However, in case the CPU usage is above 90% I need to list the top 5 Processes that are using the CPU.

How do I achieve this?

3 Answers 3

2

You can list the top 5 in a fairly readable way by limiting the columns, sorting them with the highest CPU usage first, and then truncating to the first 5 (using head -6, since we also want to include the headers):

ps -eo pcpu,pid,args | sort -k 1 -r | head -6

The output looks something like this:

%CPU   PID COMMAND
 2.0 30531 -bash
 0.0 30673 head -6
 0.0 30672 sort -k 1 -r
 0.0 30671 ps -eo pcpu,pid,args
 0.0 30670 [flush-253:0]

You might also want to look into GNU top's batch mode (-b).

4
  • Unfortunately in the AIX system that I'm uing top is unavailable and has topas. ps -eo pcpu,pid,args | sort -rk1 | head -6 does give the output, but the result doesn't match with the result of topas.

§ **Data block**
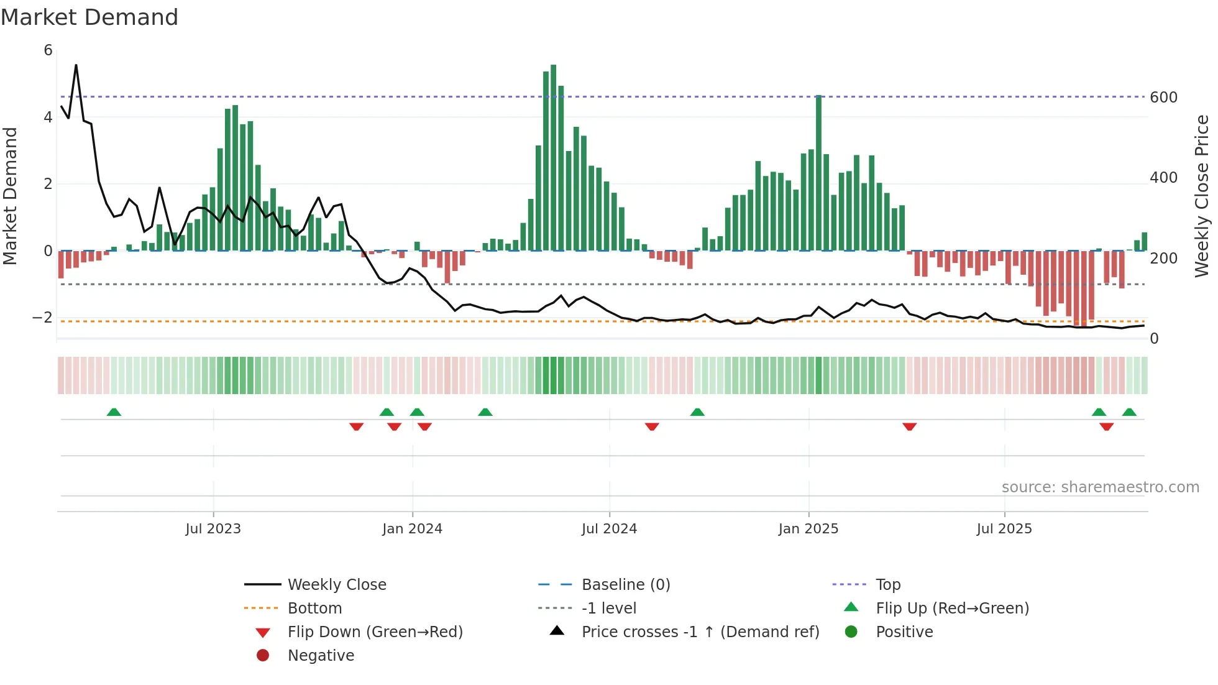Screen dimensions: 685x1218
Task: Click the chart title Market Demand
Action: (89, 17)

§ **Tasks to carry out**
- A) In the passage on finding the top CPU-consuming processes, why does the suggested command end with head -6 instead of head -5?
- B) Pick up the passage on finding the top CPU-consuming processes after its last sentence and continue it.

§ **Written answers**
- A) It uses head -6 so that the header line is included along with the top five processes.

- B)
    – debal
    Oct 10, 2013 at 8:15
  • @debal Why must the result match topas?
    – Chris Down
    Oct 10, 2013 at 8:16
  • both these commands tend to do the same thing, wouldn't it be surprising if the two results don't match? topas is giving a realtime view of the CPU usage, ps -eo pcpu,pid,args | sort -rk1 | head -6 is giving for a particular point of time, so at that instance it only makes sense if both these commands provide the same result. Which is not the case.
    – debal
    Oct 10, 2013 at 8:20
  • That's not exactly the contrast point -- ps gives you a weird process lifetime vs. CPU seconds which is not necessarily indicative of what's causing high CPU "recently". topas, like top, gives you the % over a much short reasonable that is intuitively usually what people want.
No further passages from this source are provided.